Q36 Iterative binarySearch statement execution count
This question on the CB test was probably my third favorite question as for the different methods we could do it. The way I did it at first was I saw that the equation to find out how many times the statement could execute was the total amount of elements(2000) divided by 2^n (2000/(2^n) = 1). This is because for every iteration to find the midpoint you would have to do the start + end/2. Now that we have the equation we can do some Calculas and logarithms, so we multiply both sides by 2^n and get 2^n = 2000. Now we log each side with a base of 2, so we have log base 2 of 2^n = log base 2 of 2000. Now we can cross out the log base 2 of 2 and we just have n = log base 2 of 2000. From here we get n = 11. There is another way to do it without calculus which is the way the College Board explanation did it, of keep dividng 2000 untill you get to 1 and then count how many times you were able to divide it, this way is probably easier to think about than the equation but would be slower. If we had a calculator on the exam, I would use the first method, but if we did not, then the second method is the way to go, as the calculations provide another layer of complexity, although since we are allowed to use a calculator on the APCSA, I went the route of the calculations.
Q39 Consider the following code segment
For this one, I was pretty tired and was not focusing too well and was on a bumpy car and thats why I possibly made this mistake, but basically I thought that it first set every value to alex and then printed it out resulting in every value being Alex but that was wrong. Basically it first prints out Alex,Bob,Carl, while setting each one to alex, so it first prints out those names and then sets it to alex after each one printed, and now that they are set to alex, the next loop runs and it prints out the next three values Alex,Alex,Alex since the names are now set to Alex. So the resulting output would be: Alex,Bob,Carl Alex,Alex,Alex
Overall Reflection
Glows
- I applied a lot of my knowledege doing and finding different ways of solving a problem and more faster and effecient ways.

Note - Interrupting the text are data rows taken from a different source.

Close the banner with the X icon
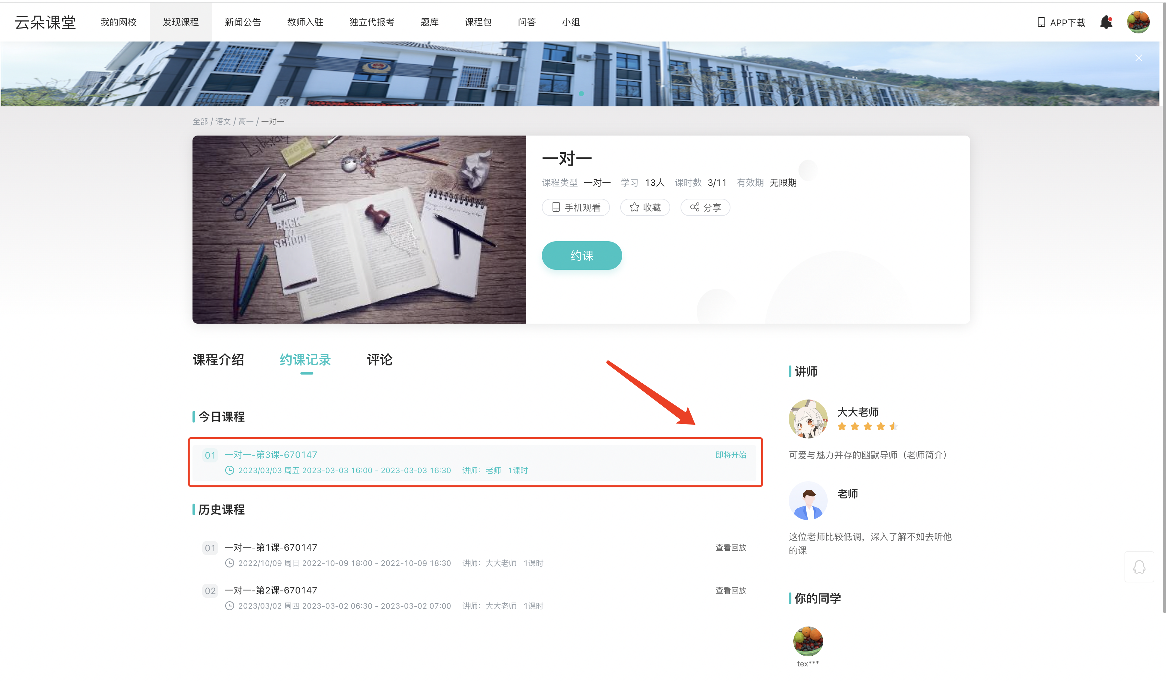This screenshot has height=681, width=1166. (x=1139, y=58)
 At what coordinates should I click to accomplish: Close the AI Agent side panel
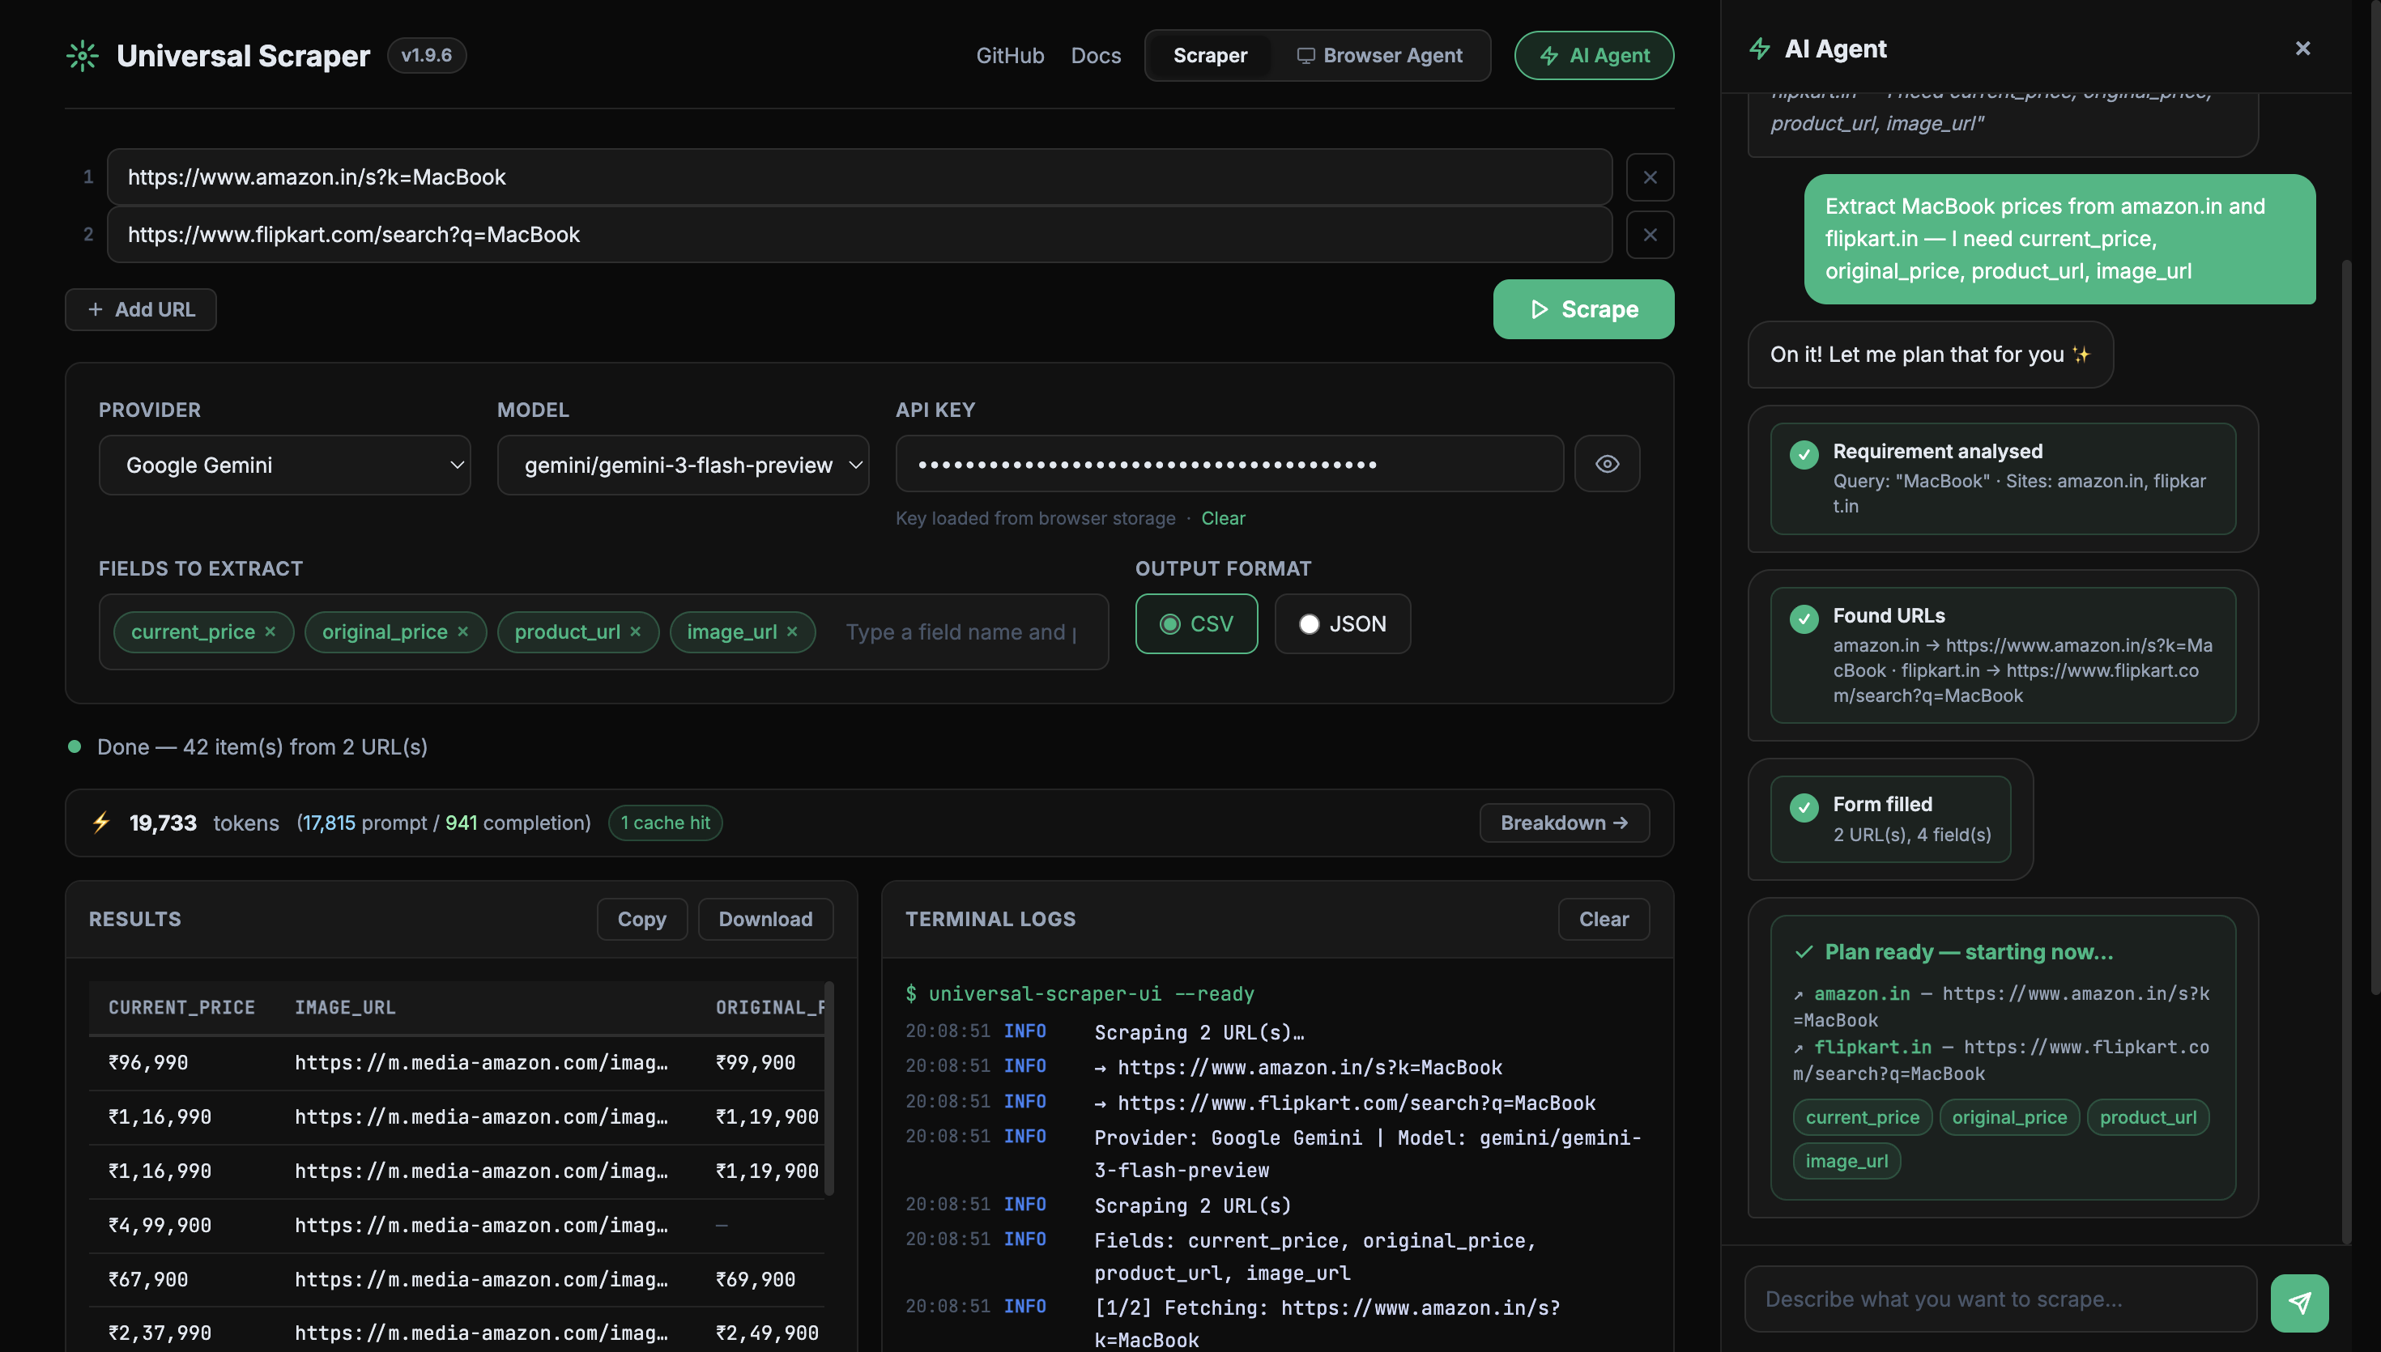point(2302,48)

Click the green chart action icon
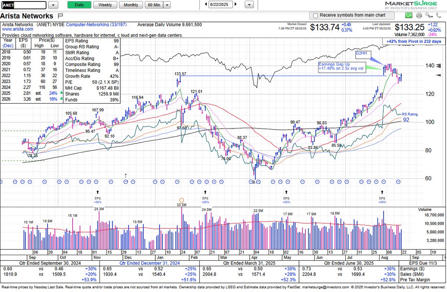tap(409, 15)
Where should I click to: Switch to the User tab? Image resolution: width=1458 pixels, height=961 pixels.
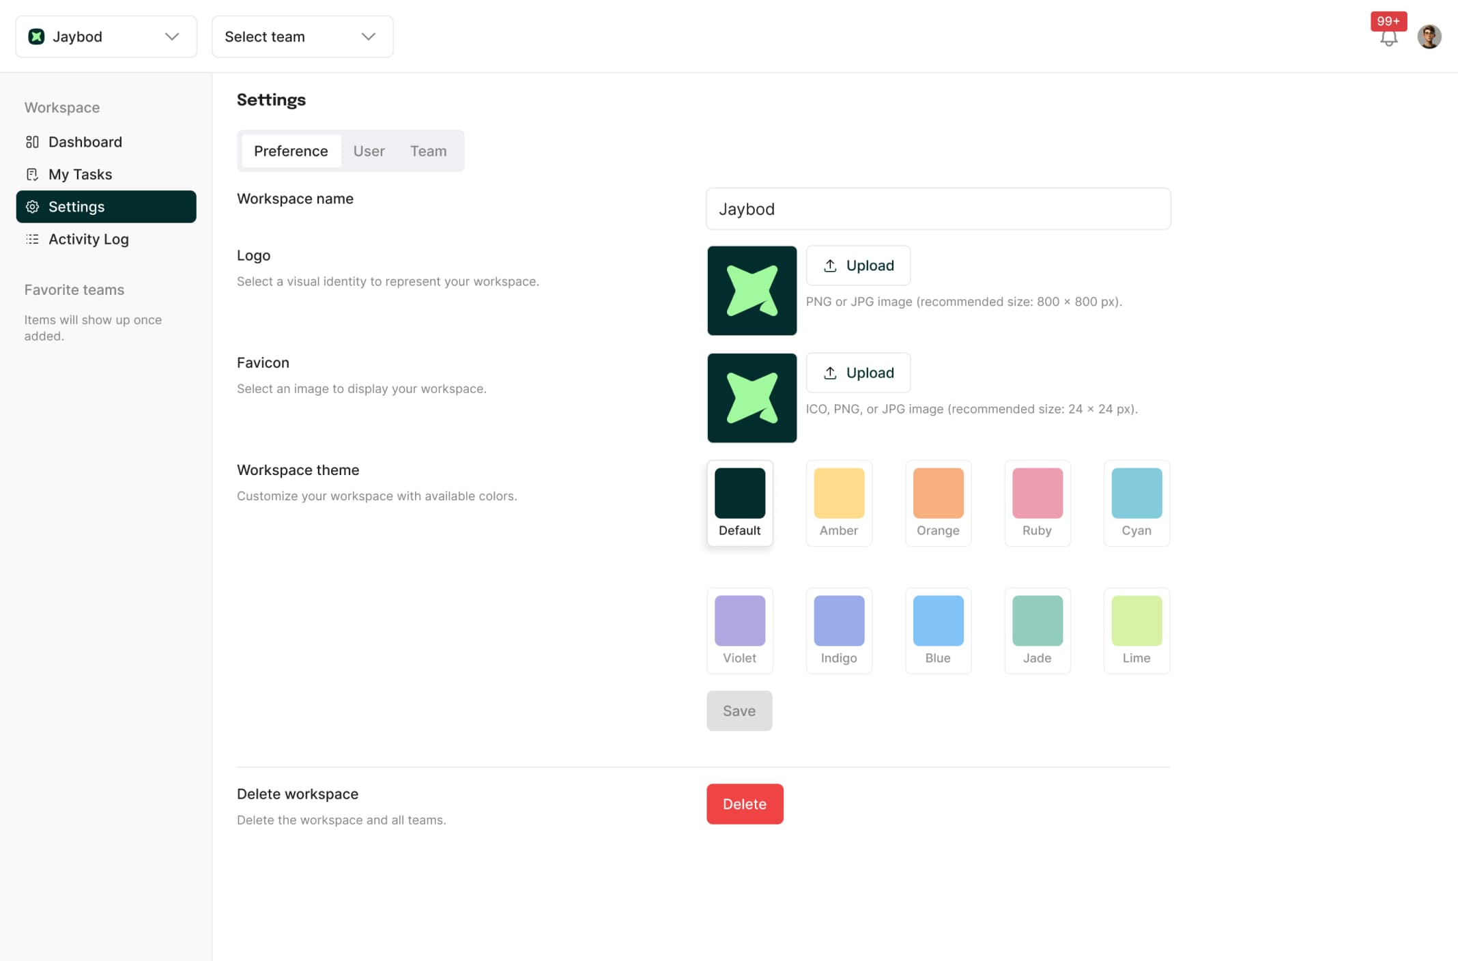coord(369,151)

- Doing the backend for the miniproject really helped me as I was able to just look at the sorting, identify it, and solve it extremely fast without even looking at the process of the code
- I did pretty well in overall score in terms of my working condition and the distractions
- For questions I was not strong in, I used different context and process of elimination to find the answer. One example of using context and plugging in numbers was the DeMorgan’s Law, which I had totally forgot about it existing and applying it, and I just inputted bolean values. Although If i had remembered DeMorgan’s Law, I would have spent a lot less time on the question
Grows
- Some Questions I had guessed on because it was just too much to process and I did not really understand some parts of it, luckily I guessed it but maybe learning more of those concepts and practicing more can help me.
- I should have focused more and not done extremely silly mistakes, like for the questions I got wrong, I did very silly mistakes that were very dumb. This may have been due to my working enviornment or me not thinking properly on those questions, I do not know, but I feel like if I was in a quiet room with testing conditions and true feeling of a test, I definetely would have gotten those right.
- I think that with more practice I will do a lot better as I will have muscle memory for differenent types of problems in order to do them faster.